RiS3-Lab / kubo

Use on-demand control- data- flow slicing combined with taint analysis and symbolic execution to produce scalable and precise UB detection for Linux kernel.
22 stars 3 forks source link

group child modules to a full module——vmlinux.bc #5

Open boti-li opened 3 years ago

boti-li commented 3 years ago

hello When i use the compile tools of kubo to compile the kernel , I come across some problems. I find built-in.ll of each module in the corresponding index, but it seems that you do not generate a full module for the whole linux project which like wllvm do , I want to generate a full module ——vmlinux.bc for kernel with built-in of each child module.

But for modules under the drivers/... , kubo may not generate the correct bitcode for them. When i look into these modules , i find drivers/staging/.... cause for it. As we all known, immature implenmentation which quality is unknown is stored here, so i just ignore them and link other modules with llvm-link to generate the vmlinux.bc.

However , this link operation adds some bitcast instructions to functions because suffix are added to structure types during the link, therefore when kubo execute these paths ,it will crash. How can I generate vmlinux and avoid this? My kernel version is 5.4.1

the example: %call51 = call i32 @unshare_nsproxy_namespaces(...) #8
which change to %30 = bitcast i32 (i64, %struct.nsproxy.49395, %struct.cred.49401, %struct.fs_struct)* @unshare_nsproxy_namespaces to i32 (i64, %struct.nsproxy.42579*, %struct.cred, %struct.fs_struct.42465) %call35 = call i32 %30(i64 %6, %struct.nsproxy.42579 nonnull %new_nsproxy, %struct.cred null, %struct.fs_struct.42465 %29) when kubo execute this node , it will crash.

Besides, is the clang in the llvm/kubo-bins-9.0/build/bin your modified frontend compiler?
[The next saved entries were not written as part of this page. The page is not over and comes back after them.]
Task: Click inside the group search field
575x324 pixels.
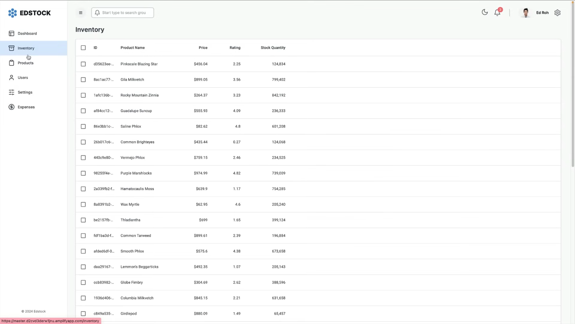Action: [x=126, y=12]
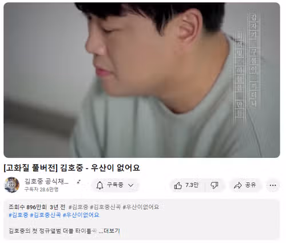Image resolution: width=286 pixels, height=243 pixels.
Task: Click the thumbs-up like icon
Action: pos(178,185)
I specify this compiler to wllvm to extract vmlinux.

Lawliar commented 3 years ago

when kubo execute this node , it will crash.
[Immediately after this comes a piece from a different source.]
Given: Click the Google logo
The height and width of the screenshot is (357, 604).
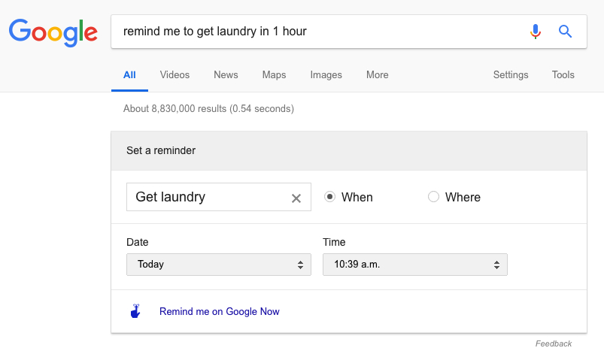Looking at the screenshot, I should coord(53,32).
May I ask what is the error message of the crash? I'm not so sure if kubo can work properly on wllvm(maybe some special instrumentations are added by wllvm?)

Besides, is the clang in the llvm/kubo-bins-9.0/build/bin your modified frontend compiler?

Yes, more specifically, when compiling the Linux kernel, I used the modified clang; when running kubo, I used the pre-built clang from llvm(because it's faster).

boti-li commented 3 years ago

May I ask what is the error message of the crash? I'm not so sure if kubo can work properly on wllvm(maybe some special instrumentations are added by wllvm?)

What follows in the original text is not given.